As part of the collection of *Networks of One's Own* editions, we want to document a network of people shaped by multiple editions of Relearn, a week-long collective learning experiment that has been taking place since 2013 mainly during the summer; a recurring moment for us to meet new or known free software curious peers.

The following text's choral voice comes from the reactivated core of people who initiated and organised Relearn back in 2017. We are Manetta Berends, Cristina Cochior, Silvio Lorusso and Colm O'Neill, but instrumental to organising Relearn 2017 were a lot more people, including Giulia de Giovanelli, Max Franklin, Roel Roscam Abbing, and the members of the Poortgebouw residency in Rotterdam. And let us not forget of the remaining 30 participants. This text, however, is written from our point of view and as a consequence does not reflect all of the opinions and outcomes of the session itself. We don't want to see this as a shortcoming. Instead, we deliberately decided to embrace the act of documenting an event in fragments, which might be the only way to reveal what Relearn 2017 as a whole was.

![The group of Relearn 2017.](relearn-2017.sources/photographs/day-1-selection/low_IMG_9780.jpg)

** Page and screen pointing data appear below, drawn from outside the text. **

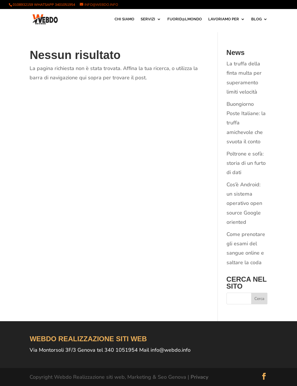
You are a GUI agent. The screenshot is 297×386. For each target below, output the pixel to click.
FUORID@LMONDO (184, 19)
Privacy (199, 377)
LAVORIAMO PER (223, 19)
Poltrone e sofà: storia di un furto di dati (246, 163)
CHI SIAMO (124, 19)
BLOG (256, 19)
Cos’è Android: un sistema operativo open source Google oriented (244, 203)
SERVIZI (148, 19)
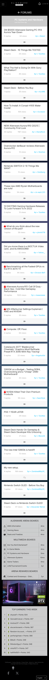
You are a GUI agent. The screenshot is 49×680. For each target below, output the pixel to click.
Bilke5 (12, 640)
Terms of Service (16, 662)
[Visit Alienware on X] (17, 673)
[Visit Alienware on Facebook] (8, 673)
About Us (31, 662)
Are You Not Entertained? (17, 545)
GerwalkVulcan (16, 619)
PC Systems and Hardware (18, 553)
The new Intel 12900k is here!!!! (19, 450)
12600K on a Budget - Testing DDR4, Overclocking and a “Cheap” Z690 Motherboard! (22, 371)
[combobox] (41, 678)
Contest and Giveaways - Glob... (20, 576)
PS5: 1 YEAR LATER (13, 412)
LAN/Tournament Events (17, 566)
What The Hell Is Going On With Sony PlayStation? (22, 68)
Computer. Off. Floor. (16, 329)
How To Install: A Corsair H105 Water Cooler (22, 106)
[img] (35, 3)
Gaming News (13, 530)
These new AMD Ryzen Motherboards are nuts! (23, 187)
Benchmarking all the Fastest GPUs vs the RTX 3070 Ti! (24, 267)
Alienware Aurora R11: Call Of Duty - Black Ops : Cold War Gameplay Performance (23, 289)
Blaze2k (42, 436)
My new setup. (11, 467)
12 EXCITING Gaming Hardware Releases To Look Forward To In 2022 (24, 207)
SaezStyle (41, 398)
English (39, 678)
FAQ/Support (8, 662)
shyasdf (13, 615)
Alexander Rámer (38, 507)
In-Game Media (13, 549)
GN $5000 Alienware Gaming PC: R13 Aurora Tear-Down (23, 31)
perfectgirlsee (16, 636)
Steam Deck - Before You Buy (18, 88)
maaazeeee (40, 295)
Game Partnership (39, 662)
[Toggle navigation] (3, 4)
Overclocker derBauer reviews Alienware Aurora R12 (24, 147)
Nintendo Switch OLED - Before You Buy (24, 485)
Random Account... (17, 631)
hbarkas (42, 152)
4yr (36, 36)
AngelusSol (40, 355)
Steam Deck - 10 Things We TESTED (22, 50)
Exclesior (41, 112)
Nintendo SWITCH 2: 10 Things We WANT (21, 167)
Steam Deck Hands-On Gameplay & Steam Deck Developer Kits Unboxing (22, 430)
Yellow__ (41, 252)
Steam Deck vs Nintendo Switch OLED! (23, 503)
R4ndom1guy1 (15, 644)
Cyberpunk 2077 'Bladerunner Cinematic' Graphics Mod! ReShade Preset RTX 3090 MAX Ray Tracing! (21, 349)
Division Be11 (40, 273)
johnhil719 (41, 232)
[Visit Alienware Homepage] (13, 667)
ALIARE (42, 92)
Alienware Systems (15, 557)
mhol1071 (14, 648)
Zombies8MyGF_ (38, 471)
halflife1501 (14, 652)
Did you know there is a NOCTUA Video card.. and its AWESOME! (24, 247)
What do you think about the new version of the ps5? (22, 227)
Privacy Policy (25, 662)
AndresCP (14, 623)
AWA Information (14, 526)
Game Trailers (12, 562)
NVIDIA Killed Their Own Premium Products (22, 393)
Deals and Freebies (15, 534)
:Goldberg (41, 172)
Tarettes (42, 54)
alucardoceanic (16, 627)
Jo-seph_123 (40, 192)
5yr (32, 295)
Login (45, 4)
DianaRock (41, 132)
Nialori (42, 36)
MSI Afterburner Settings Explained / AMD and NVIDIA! (23, 310)
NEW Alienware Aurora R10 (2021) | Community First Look (21, 126)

In the early months of 2017, the idea to bring Relearn to the city we live(d) in sparked up. Why organise it at all? Looking back, we never once stopped to ask this question. It seemed self-evident that there was a collective desire, if not a need, for previous encounters to continue happening. We became excited at the idea of organising an edition as a way to give something back to the Relearn community, but also to bring it to Rotterdam for the first time, to connect it to people around us, and to contribute to the shape Relearn could take.

This process of documentation is less about reporting and sharing files—although we've selected a representative collection of images and files—than it is about reflecting about what was sucessful and what wasn't, particularly in regard to the new format that Relearn has adopted in 2019.

We began this documentation with one of the first texts that was collectively written: the call for tracks. It became our first point of interest as it actually introduces a lot of Relearn notions. We began annotating this call and realised how the comments alone produced a different understanding of the text. This vernacular Relearn glossary has come to be populated with history, context and opinions, so it is our point of departure.

We spent some time reflecting on what it means to actively document Relearn 2017, thinking of ourselves as ruminants. Next, we detailed how we responded to the proposals that were sent following the call for tracks. In the publication itself, we're interlacing elements of the documents produced at Relearn such as contextual images. We've chosen to manipulate this documentation with a few tools that we've created, modified or extended (more about this in the colophon) to serve the purpose of re-entering a relearn way of thinking.

We end this text by pointing to the current experiments that are taking place in 2019 while Relearn is travelling on its curve between Rotterdam, Brussels, Paris and wherever else there's enthusiastic relearners.

Our aim with this publication is not to focus on tools and methods, as Relearn usually would, but instead to emphasise the experiments we tried in 2017 in relation to Relearn's overarching patterns and the contextual influences that arose from organising this week in Rotterdam.